**** Material for the task
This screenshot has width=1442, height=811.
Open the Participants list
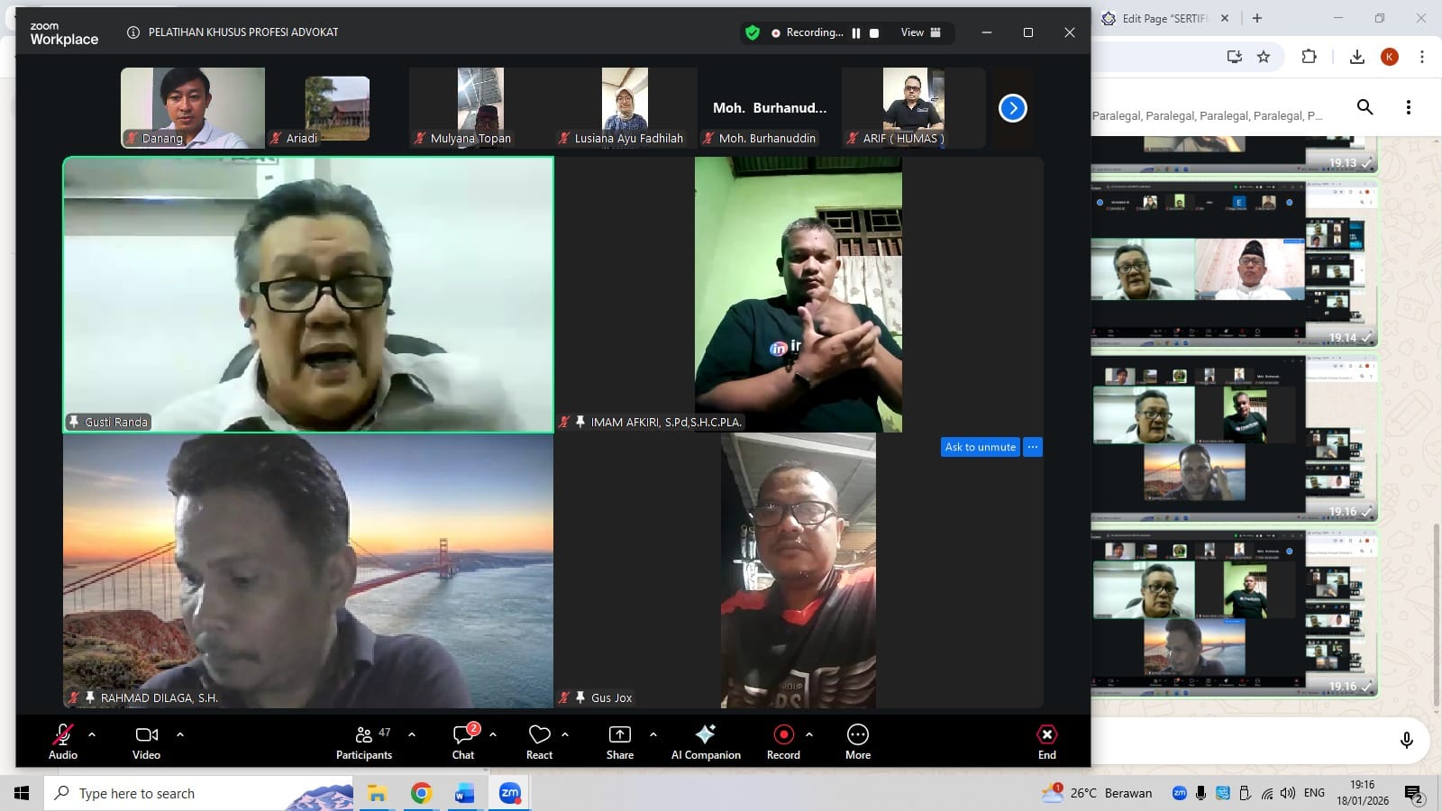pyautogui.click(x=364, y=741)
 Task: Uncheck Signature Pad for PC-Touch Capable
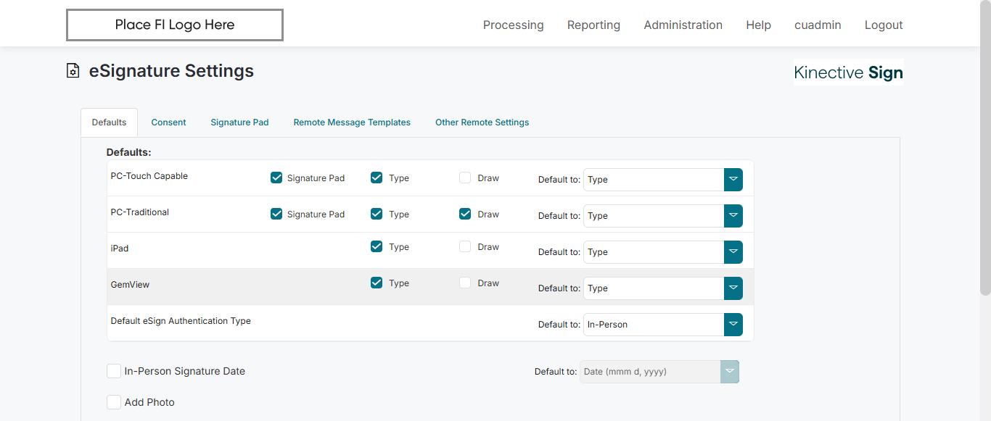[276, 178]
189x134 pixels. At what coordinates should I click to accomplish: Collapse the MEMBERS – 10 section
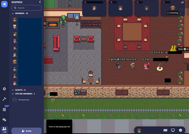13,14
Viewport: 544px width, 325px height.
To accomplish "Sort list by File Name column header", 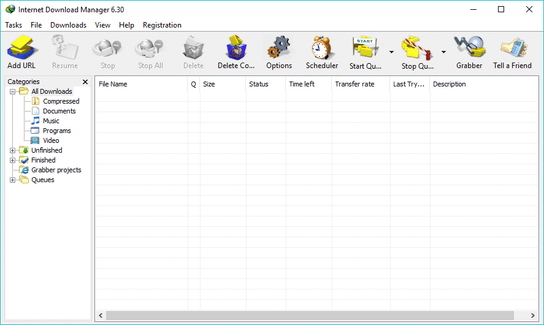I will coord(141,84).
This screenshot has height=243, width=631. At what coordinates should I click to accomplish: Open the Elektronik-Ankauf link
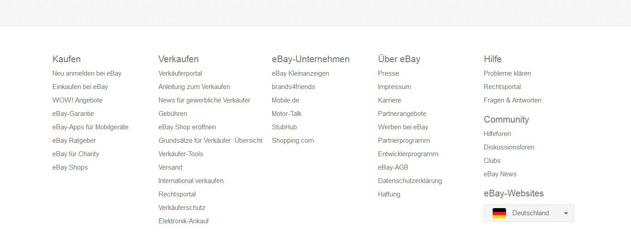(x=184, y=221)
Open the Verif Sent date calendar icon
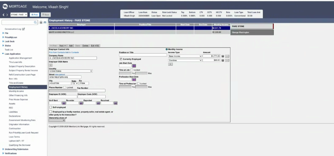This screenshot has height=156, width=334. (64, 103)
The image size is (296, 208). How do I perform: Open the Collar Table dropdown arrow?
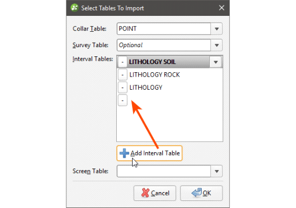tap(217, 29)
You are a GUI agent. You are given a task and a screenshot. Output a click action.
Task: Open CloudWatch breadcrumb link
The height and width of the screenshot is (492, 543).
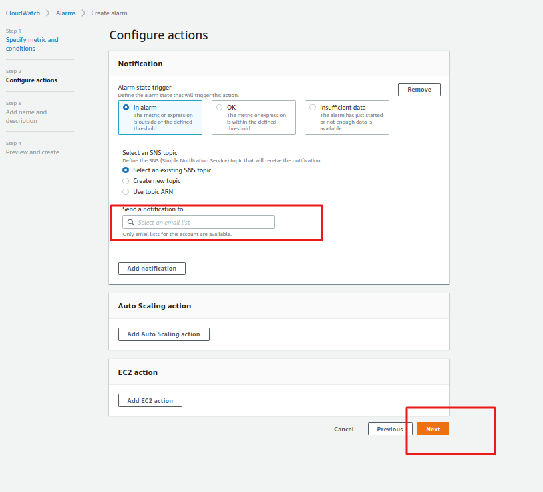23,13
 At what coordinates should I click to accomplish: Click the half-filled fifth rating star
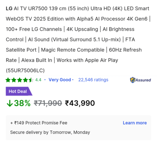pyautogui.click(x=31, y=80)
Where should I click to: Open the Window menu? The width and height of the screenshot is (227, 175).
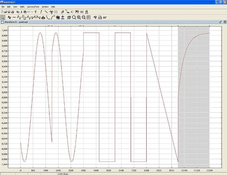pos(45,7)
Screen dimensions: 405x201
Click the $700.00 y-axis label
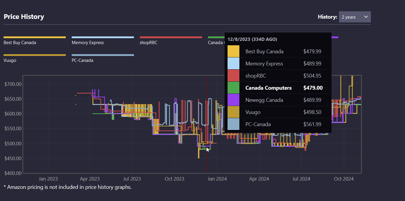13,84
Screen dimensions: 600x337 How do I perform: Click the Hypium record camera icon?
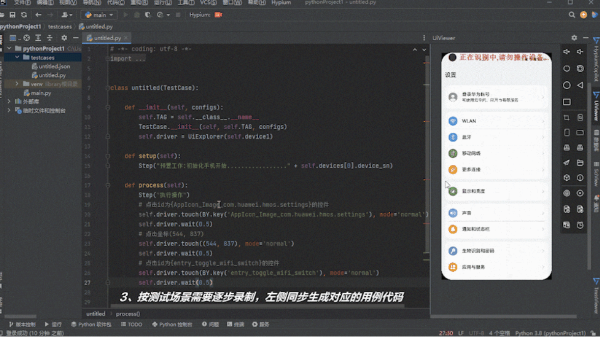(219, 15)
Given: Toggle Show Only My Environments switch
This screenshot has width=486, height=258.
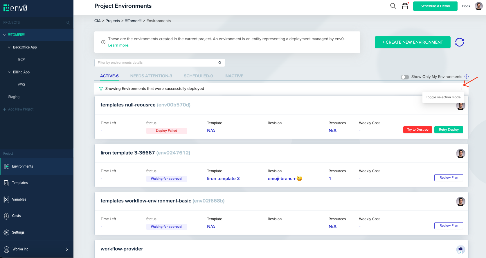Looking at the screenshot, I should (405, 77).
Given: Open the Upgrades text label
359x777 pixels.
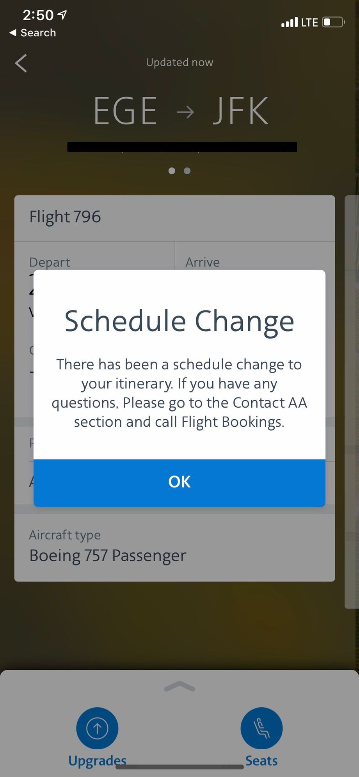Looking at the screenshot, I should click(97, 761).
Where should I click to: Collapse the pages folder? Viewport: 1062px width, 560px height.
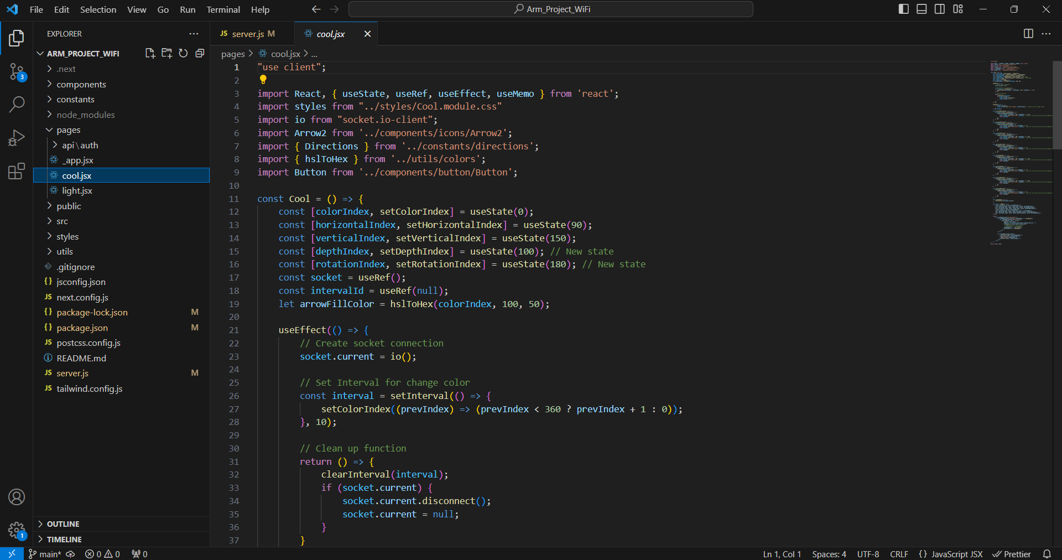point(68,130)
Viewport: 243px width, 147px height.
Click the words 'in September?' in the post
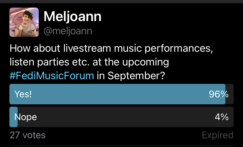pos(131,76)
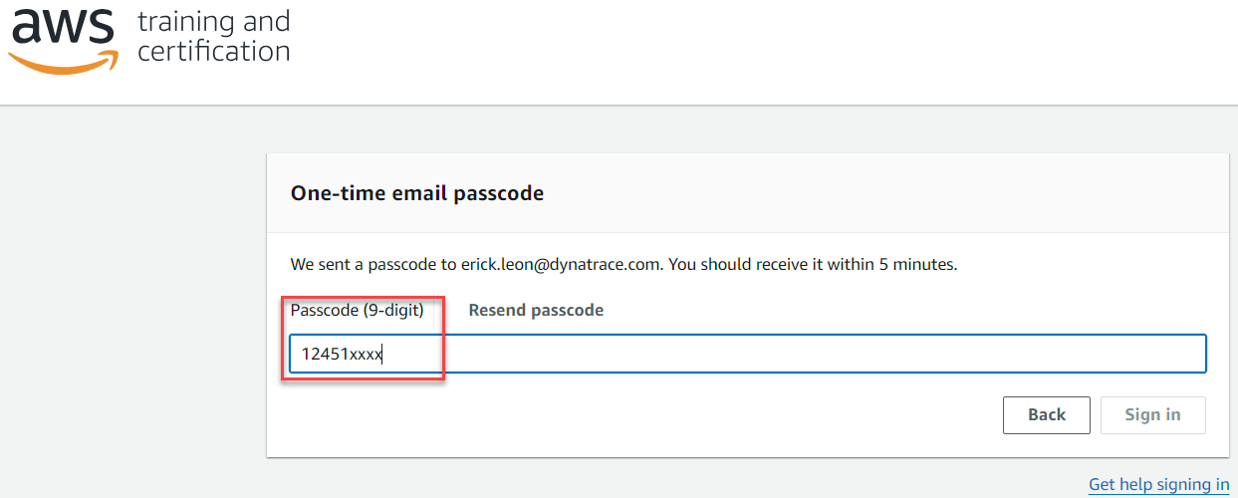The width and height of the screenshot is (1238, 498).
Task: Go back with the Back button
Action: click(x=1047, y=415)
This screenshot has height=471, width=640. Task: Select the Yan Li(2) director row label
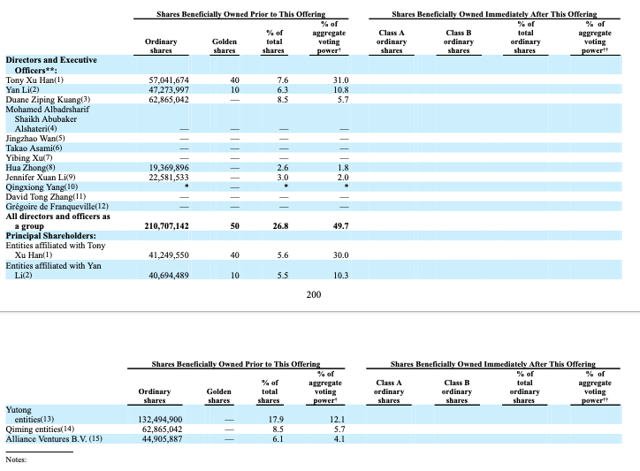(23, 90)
********
Exactly repeat only the lines from the one with "Given: Open the Upgrades text label" to the closing line above, both included, and omit every picture.

Given: Open the Upgrades text label
359x777 pixels.
Looking at the screenshot, I should click(97, 761).
Where should I click to: Collapse the pages folder? Viewport: 1062px width, 560px height.
point(68,130)
Viewport: 243px width, 147px height.
Click the words 'in September?' in the post
pos(131,76)
The width and height of the screenshot is (1238, 498).
Task: Go back with the Back button
Action: click(x=1047, y=415)
This screenshot has height=471, width=640. Task: Select the Yan Li(2) director row label
(23, 90)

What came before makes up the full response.